Now, in one of our surveys, we found out that twice as many women want this rougher type of sex than men. So it’s also possible that they are tired of the beta-ized version of males that society has been trying to pump out for the last few decades and are really wanting a big strong masculine husband to grab her by the hair and have his way with her (in a consenting, married sort of way, of course). I know when we started questioning gender dynamics in our marriage, my wife told me that I needed to start asking for sex less and just “do” her sometimes. Turns out this is a fairly common complaint among wives.
How to pull hair correctly
So, now you know the reasons, so how do you do it? I mean, this isn’t grade school hair pulling. You aren’t actually trying to hurt them, and they’ve already married you, so you don’t need to to it to get their attention. Now, there are two good ways I’ve found in my research:
The first is the easiest, this works best if your wife has long hair. Get her to tie her hair in a braid, then, pull the braid. You can either just hold it in your hand, or you can wrap it around your hand. Because it’s already all gathered, it’s not going to create too much tension in one area of the head, so it shouldn’t hurt. It should just feel like pleasant tension.
The second way is a bit harder and requires some practice to get the technique write, particularly in the moment. It might hurt a bit the first couple of times until you get it. I’ll see if I can describe it. Basically you can to put your fingertips on the back of her neck and slide them up, fingertip against the scalp until your palm is off of her neck. Everything under your palm should be skin where hair grows. So, your fingers should be fairly surrounded with hair. Turn your wrist slightly (like when doing a very subtle “royal wave”) and then grab. Ideally, you should have each finger interlaced in within her hair. You should have a fair bit of it, so, again, no individual hair or piece is under too much tension causing pain. Sometimes you can just get it wrong and end up pulling the little short hairs at the top of the neck though, and that can hurt. If you did, try moving up higher next time. Now, try to keep the tension downward, not up, as that will pull wrong and cause really irritating pain.
Now, both of these work really well when just kissing, or having sex doggy style.
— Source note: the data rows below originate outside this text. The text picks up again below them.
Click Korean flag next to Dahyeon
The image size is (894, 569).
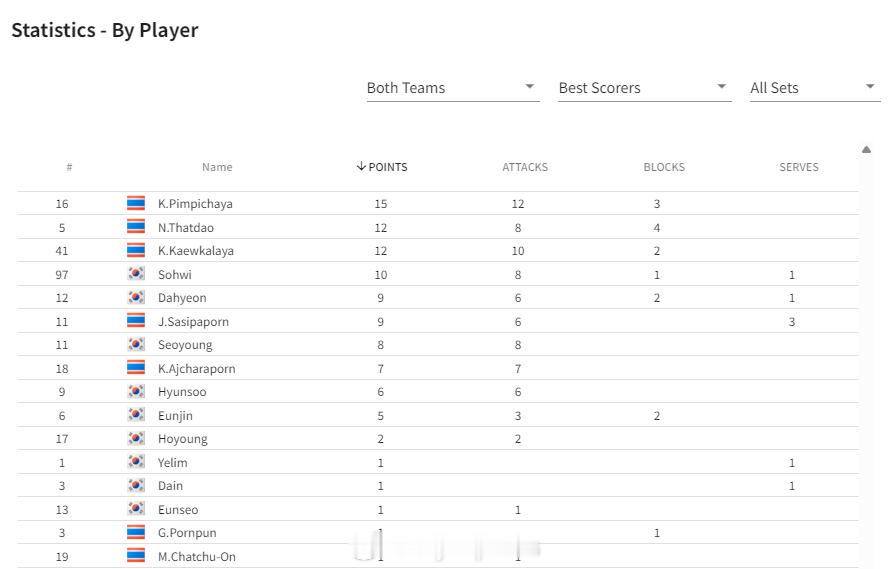(x=136, y=297)
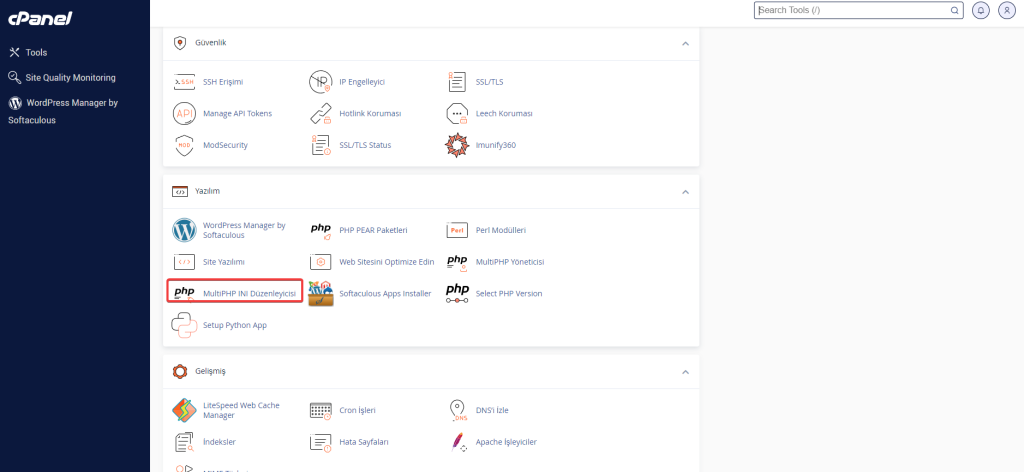Click the Softaculous Apps Installer icon
Screen dimensions: 1024x472
tap(320, 294)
You can use it during missionary, but it’s harder to keep your balance and hold yourself up with one hand (don’t hold yourself up with the hand holding the hair, it hurts).
Some things to keep in mind: Don’t just go pulling her hair randomly. Wait until she’s pretty worked up. The more aroused she is, the more arousing it will be. If your wife has been sexually abused in the past, be very careful with this, definitely talk about it first and go slow. For the others, gauge for yourself if you need to have a discussion first. Some couples prefer to talk every new activity over, others like to be surprised.
Oh, and don’t you dare ask every 5 minutes if you are hurting her, you’ll completely ruin it. If it hurts, she’ll tell you…or maybe she won’t because she wants it to, as I said, those pain and pleasure circuits are pretty closely tied. Oh, and if you bring up the topic and your wife seems interested and intrigued, or if she hands or send you this post and the next time you’re having sex doggy style, she flips her braid over her shoulder so that it is within reach: that’s probably a not-too-subtle hint. Don’t spent time trying to figure out if she wants you to or not, and don’t ask if that’s what she wants.
Do you incorporate hair pulling in your marriage? Why does it work for you?